Prelusion

We will have some discussion in Maximum Subsequence Sum. The main question is to solve: For a given sequence \(A_k\), evaluate the function

\[f(i,j) = \max{\left\{\sum_{k=i}^{j} A_{k}\right\}}.\]

Interface

Some algorithms to solve Maximum Subsequence Sum.

brute_force_enumeration(arr: list[int]) int

The brute force enumeration method.

Time complexity is \(O(n^3)\). Space complexity is \(O(1)\).

Parameters:

arr – The array need to be caculated.

Returns:

The max subsequence sum.

optimized_enumeration(arr: list[int]) int

Optimizes the summation method from brute force enumeration.

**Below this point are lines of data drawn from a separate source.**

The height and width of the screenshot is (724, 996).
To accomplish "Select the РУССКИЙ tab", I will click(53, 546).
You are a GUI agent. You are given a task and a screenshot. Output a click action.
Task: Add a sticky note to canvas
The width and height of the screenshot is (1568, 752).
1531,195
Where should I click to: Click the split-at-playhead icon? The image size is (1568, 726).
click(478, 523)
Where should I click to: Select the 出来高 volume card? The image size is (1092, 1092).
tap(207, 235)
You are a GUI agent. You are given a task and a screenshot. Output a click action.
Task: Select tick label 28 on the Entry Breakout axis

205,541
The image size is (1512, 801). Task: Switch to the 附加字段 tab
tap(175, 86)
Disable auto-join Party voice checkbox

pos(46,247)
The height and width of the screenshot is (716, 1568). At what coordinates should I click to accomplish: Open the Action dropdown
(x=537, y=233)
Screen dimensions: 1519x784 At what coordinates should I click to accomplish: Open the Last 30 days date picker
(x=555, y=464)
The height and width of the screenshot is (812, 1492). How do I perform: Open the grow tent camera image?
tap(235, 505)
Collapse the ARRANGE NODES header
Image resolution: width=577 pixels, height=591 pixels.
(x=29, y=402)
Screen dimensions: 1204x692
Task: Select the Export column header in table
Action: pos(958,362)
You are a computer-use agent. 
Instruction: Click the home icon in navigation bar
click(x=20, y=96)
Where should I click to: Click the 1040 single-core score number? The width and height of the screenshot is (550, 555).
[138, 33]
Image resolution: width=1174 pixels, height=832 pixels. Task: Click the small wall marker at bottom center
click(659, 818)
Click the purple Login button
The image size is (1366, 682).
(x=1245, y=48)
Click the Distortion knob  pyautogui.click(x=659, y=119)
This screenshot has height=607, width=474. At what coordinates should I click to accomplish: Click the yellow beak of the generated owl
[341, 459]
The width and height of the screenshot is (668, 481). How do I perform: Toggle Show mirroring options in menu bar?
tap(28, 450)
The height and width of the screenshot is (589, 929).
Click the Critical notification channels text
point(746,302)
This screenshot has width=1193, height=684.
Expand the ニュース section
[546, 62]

Time complexity is \(O(n^2)\). Space complexity is \(O(1)\).

Parameters:

arr – The array need to be caculated.

Returns:

The max subsequence sum.

divide_and_conquer(arr: list[int]) int

The Divide and Conquer algorithm.

Time complexity is \(O(n \log n)\). Space complexity is \(O(\log n)\).

Parameters:

arr – The array need to be caculated.

Returns:

The max subsequence sum.

dynamic_programming(arr: list[int]) int

The Kadane’s Algorithm (Dynamic Programming).

Time complexity is \(O(n)\). Space complexity is \(O(1)\).

Parameters:

arr – The array need to be caculated.

Returns:

The max subsequence sum.